Cleaning an Acrylic Betta Tank
Cleaning the acrylic fish tank is actually a breeze. You may find small shards of rock or pebble remnants. These will need to be wiped out with a towel, using caution as the acrylic is prone to scratching. This is a lesson I learned the hard way.
Once you have cleaned out any shards of the rocks, place the fish tank under running water, and begin scrubbing with the bottle brush. The bottle brush works exceptionally well in this application; it will get into the corners with ease. It only takes a few moments to give the tank a good clean. If your fish tank has built up a lot of slime they you can use a small amount of dish liquid to help remove it. Use caution to completely rinse it clean, with multiple rinses if necessary.
Reassembling a Clean Fish Tank
Now that you have cleaned the tank, accessories, and rocks, you are ready to reassemble your betta fish habitat. How you proceed is totally up to you. I generally add the rocks first and then add the accessories.

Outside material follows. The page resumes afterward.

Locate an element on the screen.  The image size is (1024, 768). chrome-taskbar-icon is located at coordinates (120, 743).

Once I have everything placed, I slowly add the fresh water to the tank. Repositioning the accessories may be necessary if they shift position when you add the water.

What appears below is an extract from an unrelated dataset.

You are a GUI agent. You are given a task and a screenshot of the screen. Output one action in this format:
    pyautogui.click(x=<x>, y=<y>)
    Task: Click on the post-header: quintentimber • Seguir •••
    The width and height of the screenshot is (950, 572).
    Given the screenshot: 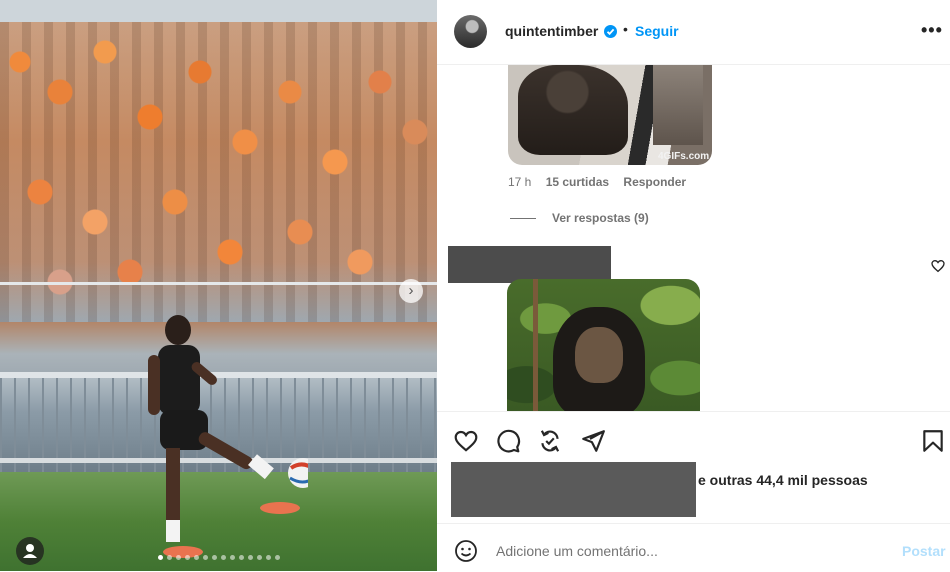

Putting a Betta Fish in a Clean Tank
Congratulations! All the hard work is behind you! Now it is time to reintegrate your betta fish into his fresh clean tank. As you can see there is a fair amount of sediment or debris in the container I put 'Red Fishy' in while I cleaned his tank. You can easily avoid pouring that back into the freshly cleaned fish tank. Simply tip the container over slightly and try to get your betta to 'go with the flow' so to speak. A betta will generally swim along with the flow of the water. This will allow all the sediment at the bottom to stay there. Once your betta has made the dive from the small container to the fish tank, stop pouring the water to ensure the sediment does not transfer.
Betta Fish Tanks
Betta fish tanks come in all shapes and sizes. I have been through many different fish tanks in the years we have had 'Red Fishy' as a pet. I find that a larger fish tank like the one I use is actually easier to clean than some of the smaller ones I have used in the past. With a smaller tank you will have a harder time cleaning out the corners. It is just a bit awkward to deal with a small tank. Though betta fish do well in shallow waters, I prefer letting my fish have ample space to swim. A larger fish tank also allows for the addition of accessories, so that your fish has a place to hide if they choose.
This is the fish tank we use in our home for 'Red Fishy'. My son loves the color changing light option. I like the design, if needed I can place it in a corner on a shelf away from my cats. My betta fish seems happier since I switched him from a smaller betta tank to a larger one. Though betta fish do well in shallow water, I enjoy being able to have a better view of him as he swims about a larger tank.